Rewrite in Exponents: We are given the integral to solve: $\newline$ $\int \frac{5\sqrt[4]{x^5}}{6} \, dx$ $\newline$ First, we rewrite the integral in terms of exponents to simplify the integration process. $\newline$ $\sqrt[4]{x^5} = x^{5/4}$ $\newline$ So the integral becomes: $\newline$ $\int \frac{5x^{5/4}}{6} \, dx$
Pull Out Constant Factor: Now we can pull out the constant factor from the integral: $\newline$ $\frac{5}{6} \int x^{5/4} \, dx$
Apply Power Rule: Next, we apply the power rule for integration, which states that: $\newline$ $\int x^n \, dx = \frac{x^{n+1}}{n+1} + C$ $\newline$ where $n \neq -1$ and $C$ is the constant of integration.

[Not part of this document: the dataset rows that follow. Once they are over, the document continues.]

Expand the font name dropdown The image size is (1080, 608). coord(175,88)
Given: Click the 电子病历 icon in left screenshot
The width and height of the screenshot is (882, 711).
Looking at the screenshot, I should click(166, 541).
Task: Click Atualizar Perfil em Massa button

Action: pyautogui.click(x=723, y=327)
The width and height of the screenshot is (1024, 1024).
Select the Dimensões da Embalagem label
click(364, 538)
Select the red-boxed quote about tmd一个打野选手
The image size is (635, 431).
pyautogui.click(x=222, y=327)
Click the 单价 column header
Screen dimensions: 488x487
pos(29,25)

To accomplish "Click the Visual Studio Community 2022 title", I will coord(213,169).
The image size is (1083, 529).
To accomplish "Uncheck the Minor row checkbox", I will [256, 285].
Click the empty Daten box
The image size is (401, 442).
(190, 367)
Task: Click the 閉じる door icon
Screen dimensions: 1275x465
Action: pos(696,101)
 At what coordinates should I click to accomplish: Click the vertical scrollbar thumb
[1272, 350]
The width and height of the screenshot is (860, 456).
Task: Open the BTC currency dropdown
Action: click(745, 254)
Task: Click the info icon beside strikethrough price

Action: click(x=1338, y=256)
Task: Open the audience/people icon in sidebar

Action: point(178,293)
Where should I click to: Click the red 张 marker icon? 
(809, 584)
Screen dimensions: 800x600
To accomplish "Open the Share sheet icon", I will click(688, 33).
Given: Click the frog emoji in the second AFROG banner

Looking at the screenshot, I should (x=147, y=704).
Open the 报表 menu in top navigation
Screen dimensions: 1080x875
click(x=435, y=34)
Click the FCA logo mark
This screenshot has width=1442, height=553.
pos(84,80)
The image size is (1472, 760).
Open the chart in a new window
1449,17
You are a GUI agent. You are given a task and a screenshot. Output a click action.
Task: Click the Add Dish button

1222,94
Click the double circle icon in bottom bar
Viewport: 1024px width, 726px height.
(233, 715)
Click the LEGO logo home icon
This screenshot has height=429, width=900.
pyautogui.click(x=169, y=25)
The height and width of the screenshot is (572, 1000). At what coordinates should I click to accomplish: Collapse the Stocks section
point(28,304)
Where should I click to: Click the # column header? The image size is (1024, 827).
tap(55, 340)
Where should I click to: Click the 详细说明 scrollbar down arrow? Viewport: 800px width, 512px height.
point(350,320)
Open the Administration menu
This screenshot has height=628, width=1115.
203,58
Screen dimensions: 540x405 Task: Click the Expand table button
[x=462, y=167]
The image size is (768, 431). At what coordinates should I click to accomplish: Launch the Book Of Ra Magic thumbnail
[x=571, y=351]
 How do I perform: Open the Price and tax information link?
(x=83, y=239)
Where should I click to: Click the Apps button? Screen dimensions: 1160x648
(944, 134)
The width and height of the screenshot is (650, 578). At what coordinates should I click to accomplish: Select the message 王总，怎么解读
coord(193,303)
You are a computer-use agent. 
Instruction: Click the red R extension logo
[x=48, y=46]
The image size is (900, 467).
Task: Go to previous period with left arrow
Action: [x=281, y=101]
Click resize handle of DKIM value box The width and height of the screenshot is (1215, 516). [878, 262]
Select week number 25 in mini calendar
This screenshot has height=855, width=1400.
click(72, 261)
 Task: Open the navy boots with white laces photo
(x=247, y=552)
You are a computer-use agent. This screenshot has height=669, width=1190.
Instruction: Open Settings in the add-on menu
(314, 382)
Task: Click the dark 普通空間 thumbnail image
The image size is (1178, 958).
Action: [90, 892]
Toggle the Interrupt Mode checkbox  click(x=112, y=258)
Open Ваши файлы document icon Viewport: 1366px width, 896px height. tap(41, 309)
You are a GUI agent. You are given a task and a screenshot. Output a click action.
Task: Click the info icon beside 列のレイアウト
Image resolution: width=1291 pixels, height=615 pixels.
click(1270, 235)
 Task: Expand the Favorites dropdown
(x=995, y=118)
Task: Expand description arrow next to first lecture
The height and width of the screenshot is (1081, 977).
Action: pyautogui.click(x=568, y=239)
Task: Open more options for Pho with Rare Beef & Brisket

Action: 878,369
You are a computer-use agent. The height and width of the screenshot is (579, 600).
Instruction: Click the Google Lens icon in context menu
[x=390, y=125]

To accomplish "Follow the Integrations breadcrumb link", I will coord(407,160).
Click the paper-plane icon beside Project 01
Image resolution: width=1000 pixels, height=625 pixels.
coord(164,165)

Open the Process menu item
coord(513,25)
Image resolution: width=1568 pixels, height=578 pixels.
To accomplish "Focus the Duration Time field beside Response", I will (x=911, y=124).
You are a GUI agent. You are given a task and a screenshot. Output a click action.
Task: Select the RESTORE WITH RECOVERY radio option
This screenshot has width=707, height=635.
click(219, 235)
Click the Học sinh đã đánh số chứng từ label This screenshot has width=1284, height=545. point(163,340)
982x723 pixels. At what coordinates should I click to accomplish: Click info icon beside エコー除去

For our integral, $n = 5/4$ , so we get: $\newline$ $\frac{5}{6} \int x^{5/4} \, dx = \frac{5}{6} \cdot \frac{x^{(5/4)+1}}{(5/4)+1} + C$
Simplify Exponent and Fraction: We simplify the exponent and the fraction: $\newline$ $(5/4) + 1 = 5/4 + 4/4 = 9/4$ $\newline$ So the integral becomes: $\newline$ $\frac{5}{6} \cdot \frac{x^{9/4}}{9/4} + C$
Multiply by Reciprocal: To simplify the fraction, we multiply by the reciprocal of $9/4$ : $\newline$ $\frac{5}{6} \cdot \frac{4}{9} \cdot x^{9/4} + C$
Multiply Constants: Now we multiply the constants: $\newline$ $\frac{5 \cdot 4}{6 \cdot 9} \cdot x^{9/4} + C = \frac{20}{54} \cdot x^{9/4} + C$
Simplify Fraction: We can simplify the fraction $\frac{20}{54}$ by dividing both the numerator and the denominator by their greatest common divisor, which is $2$ : $\newline$ $\frac{20}{54} = \frac{10}{27}$ $\newline$ So the integral simplifies to: $\newline$ $\frac{10}{27} \cdot x^{9/4} + C$